Carbamazepine is widely accepted as a drug of first choice for patients with partial onset seizures. Several newer drugs possess efficacy against these seizure types but previous randomised controlled trials have failed to inform a choice between these drugs. We aimed to assess efficacy with regards to longer-term outcomes, quality of life, and health economic outcomes.
SANAD was an unblinded randomised controlled trial in hospital-based outpatient clinics in the UK. Arm A recruited 1721 patients for whom carbamazepine was deemed to be standard treatment, and they were randomly assigned to receive carbamazepine, gabapentin, lamotrigine, oxcarbazepine, or topiramate. Primary outcomes were time to treatment failure, and time to 12-months remission, and assessment was by both intention to treat and per protocol. This study is registered as an International Standard Randomised Controlled Trial, number ISRCTN38354748.
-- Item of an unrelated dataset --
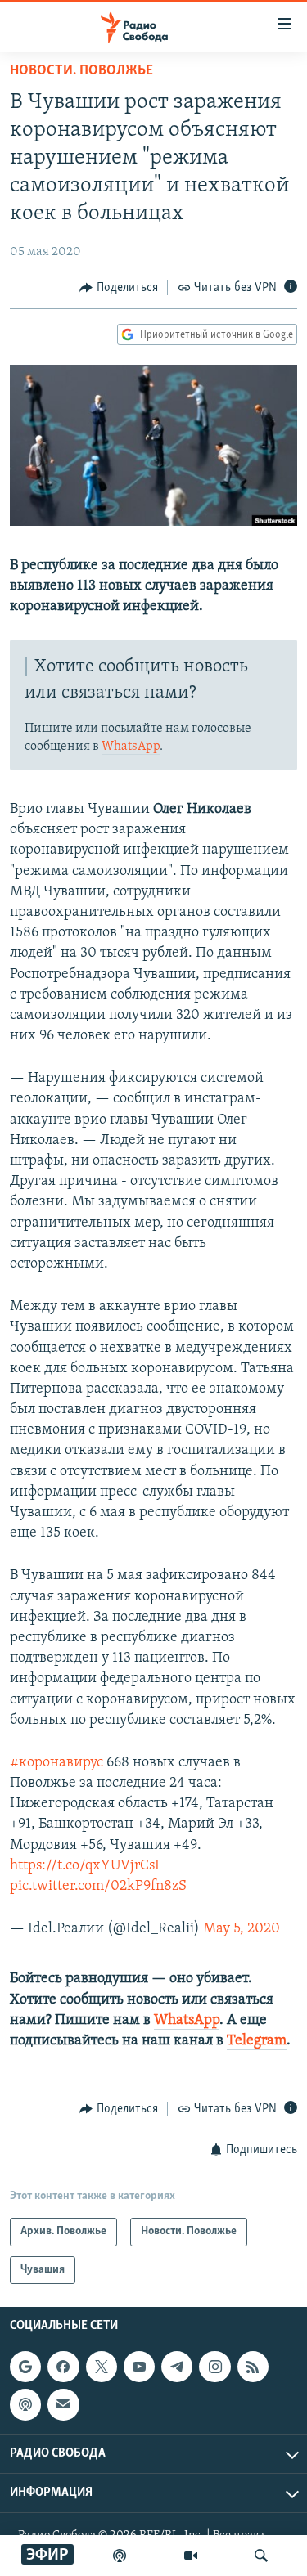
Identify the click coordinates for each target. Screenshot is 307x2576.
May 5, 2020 (241, 1929)
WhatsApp (131, 746)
For time to treatment failure, lamotrigine was significantly better than carbamazepine (hazard ratio [HR] 0·78 [95% CI 0·63–0·97]), gabapentin (0·65 [0·52–0·80]), and topiramate (0·64 [0·52–0·79]), and had a non-significant advantage compared with oxcarbazepine (1·15 [0·86–1·54]). For time to 12-month remission carbamazepine was significantly better than gabapentin (0·75 [0·63–0·90]), and estimates suggest a non-significant advantage for carbamazepine against lamotrigine (0·91 [0·77–1·09]), topiramate (0·86 [0·72–1·03]), and oxcarbazepine (0·92 [0·73–1·18]). In a per-protocol analysis, at 2 and 4 years the difference (95% CI) in the proportion achieving a 12-month remission (lamotrigine-carbamazepine) is 0 (−8 to 7) and 5 (−3 to 12), suggesting non-inferiority of lamotrigine compared with carbamazepine.
Lamotrigine is clinically better than carbamazepine, the standard drug treatment, for time to treatment failure outcomes and is therefore a cost-effective alternative for patients diagnosed with partial onset seizures.